- Exercice écrit a: Reproduisez fidèlement, dans les enregistrements, l'extrait qui va de la ligne contenant « You are a GUI » jusqu'à la ligne contenant « coord(1462,1105) », ces deux lignes comprises, en laissant de côté les images.

- Passage fourni:
—————
Le quotidien devient ainsi sujet d’étude. Dans un style épuré, Annie Ernaux  nous livre en quelques 70 pages un récit sans indulgence mais lucide sur les consommateurs d’hyper que nous sommes tous. Elle parvient à nous faire réfléchir sur nos comportements en expliquant pourquoi par exemple « le passage à la caisse constitue le moment le plus chargé de tensions et d’irritations ». Au fil des pages le lecteur est concerné par chaque situation puisque lui-même a pu les expérimenter ou les observer. Sans pouvoir parfois mettre en mots des sensations telle que « Quand l’hyper est presque vide, comme ce matin, sensation hallucinante de l’excès de marchandise. Du silence de mort des marchandises à perte de vue ». C’est là, toute la magie de ce livre. Pourquoi n’avons-nous pas posé ce regard ou amorcé ces réflexions sur nos courses en hypermarché ? L’acte de consommer dans ces lieux en dit long sur nos comportements. De même que le défilé du contenu des caddies aux caisses lève le voile sur qui nous sommes. Dis-moi ce que tu achètes, je te dirais comment tu vis en célibataire, en couple, avec un salaire confortable, au SMIC, avec un animal domestique… Le lecteur est comme devant un miroir puisque consommateur à ses heures. Ce qu’à notre corps défendant nous tentons parfois d’oublier.

Annie Ernaux, sans une once de culpabilité à l’encontre du lecteur, nous ramène à notre condition d’acheteur qui se laisse mener par la baguette magique des prix d’accroche. L’auteur qualifie d’ailleurs « l’art des hyper de faire croire à leur bienfaisance ».

Cet opus peut déconcerter par son apparente simplicité celui qui attend une étude purement littéraire. Elle s’y glisse pourtant entre les lignes comme « l’attente aux caisses, ce soir, est interminable. Je m’y résigne. Je tombe dans une espèce de torpeur où le bruit de fond de l’hyper à cette heure d’affluence me fait penser à celui de la mer quand on dort sur le sable ». Une fois le livre refermé, lorsque vous irez faire vos courses votre regard aura changé. Vous saurez qu’à présent la grande surface peut devenir un excellent sujet littéraire. Merci Annie Ernaux. Dorénavant nous fréquenterons ces hyper non plus en spectateurs mais acteurs de nos courses.
—————
- Données fournies:

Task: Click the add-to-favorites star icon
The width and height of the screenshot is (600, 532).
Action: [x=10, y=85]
—————
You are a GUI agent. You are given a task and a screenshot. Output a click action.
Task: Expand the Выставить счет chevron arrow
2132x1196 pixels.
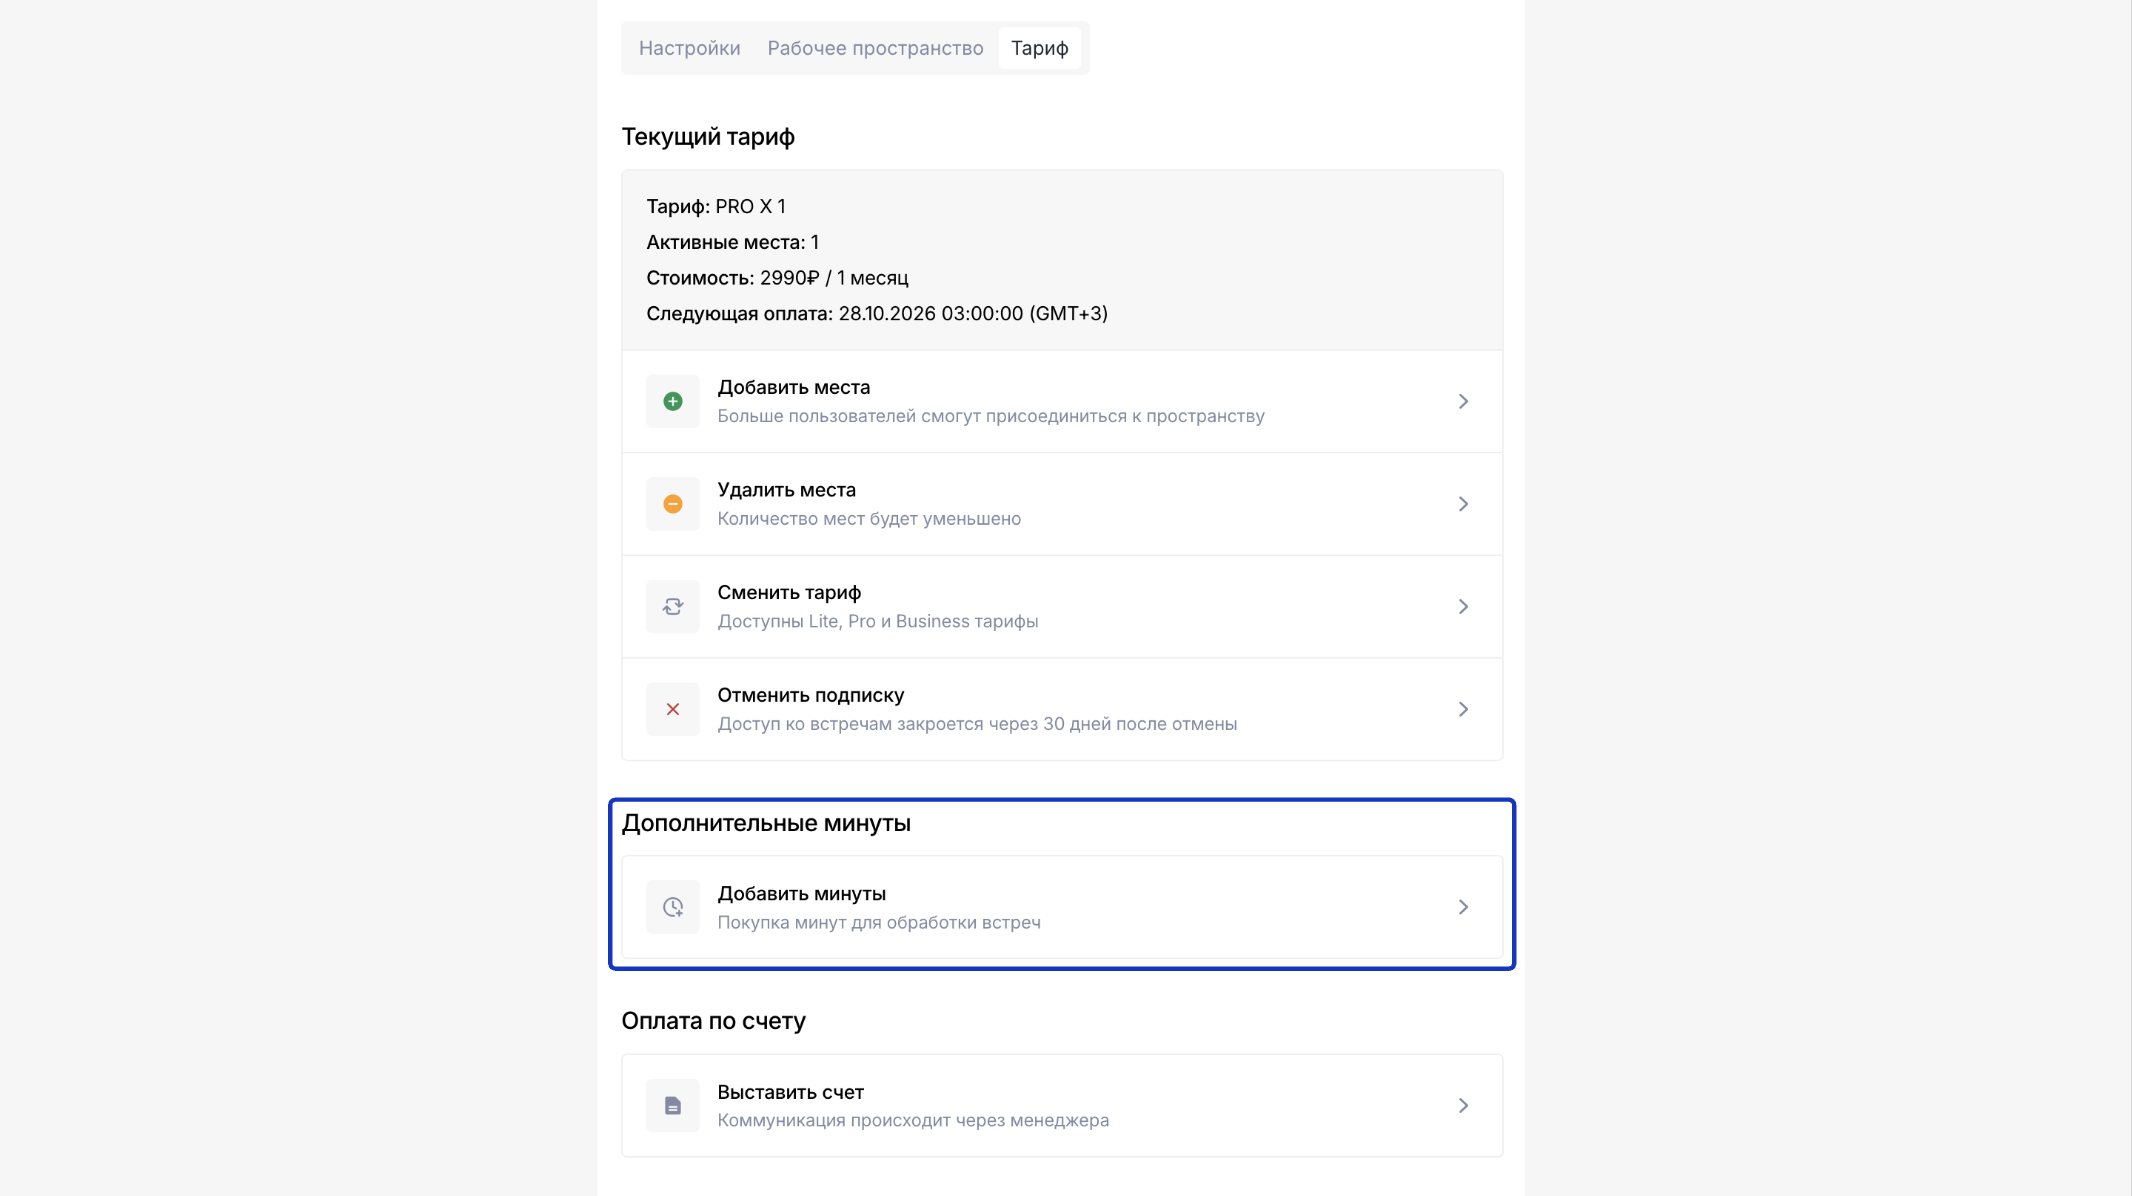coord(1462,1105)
—————
- Exercice écrit b: Transcrivez à l'identique l'extrait du passage fourni qui va de « Cet opus peut » jusqu'à « de nos courses. ».

- Résultat attendu a:
You are a GUI agent. You are given a task and a screenshot. Output a click action.
Task: Expand the Выставить счет chevron arrow
2132x1196 pixels.
coord(1462,1105)

- Résultat attendu b:
Cet opus peut déconcerter par son apparente simplicité celui qui attend une étude purement littéraire. Elle s’y glisse pourtant entre les lignes comme « l’attente aux caisses, ce soir, est interminable. Je m’y résigne. Je tombe dans une espèce de torpeur où le bruit de fond de l’hyper à cette heure d’affluence me fait penser à celui de la mer quand on dort sur le sable ». Une fois le livre refermé, lorsque vous irez faire vos courses votre regard aura changé. Vous saurez qu’à présent la grande surface peut devenir un excellent sujet littéraire. Merci Annie Ernaux. Dorénavant nous fréquenterons ces hyper non plus en spectateurs mais acteurs de nos courses.